▸ DIRECTIONS:
a – In the forum thread about the Ot Vitosha puppy, what two sports does one of the OT Vitosha dogs train in?
b – Copy the forum thread about the Ot Vitosha puppy word for word from "## Steve Strom" to "(Jun 17, 2008)".

▸ QUOTED TEXT:
# Ot Vitosha Puppy



## lee monlezun (Apr 21, 2010)

I am considering purchasing a competition puppy from Ivan B's next litter for Mondio Competition. Thoughts??


----------



## Annamarie Somich (Jan 7, 2009)

1. First post your bio. Tell the forum about your working dog experience.
2. Then come back and post a link to the pedigree for the litter on this thread.


----------



## Steve Strom (May 25, 2008)

2 OT Vitosha dogs I see are pretty nice. One trains in Mondio and IPO. I'm sure Ivan can help you with what you want.


----------



## Erica Boling (Jun 17, 2008)

What is the breeding?


----------



## Edward Egan (Mar 4, 2009)

Annamarie Somich said:


> 1. First post your bio. Tell the forum about your working dog experience.
> 2. Then come back and post a link to the pedigree for the litter on this thread.


You forgot Welcome to the WDF! Please post your........


----------



## Thomas Barriano (Mar 27, 2006)

Three years since he/she joined and still no intro and this is the first post????


----------



## Faisal Khan (Apr 16, 2009)

lee monlezun said:


> I am considering purchasing a competition puppy from Ivan B's next litter for Mondio Competition. Thoughts??


Should be a good prospect, who is doing the pup selection?


----------

▸ COLLECTED MATERIAL:
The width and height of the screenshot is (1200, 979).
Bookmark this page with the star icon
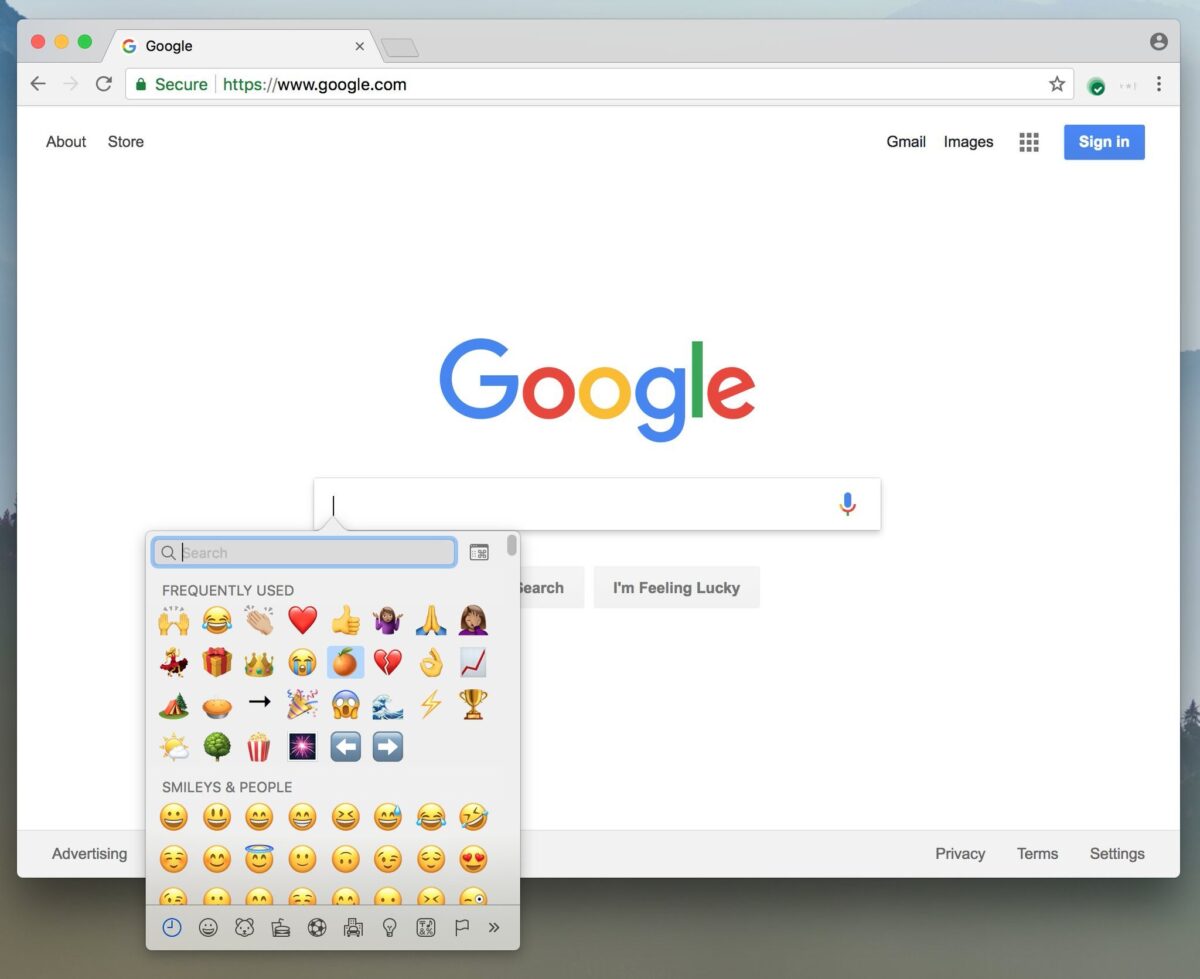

▸ OUTPUTS BY TASK:
a – Mondio and IPO.

b –
## Steve Strom (May 25, 2008)

2 OT Vitosha dogs I see are pretty nice. One trains in Mondio and IPO. I'm sure Ivan can help you with what you want.


----------



## Erica Boling (Jun 17, 2008)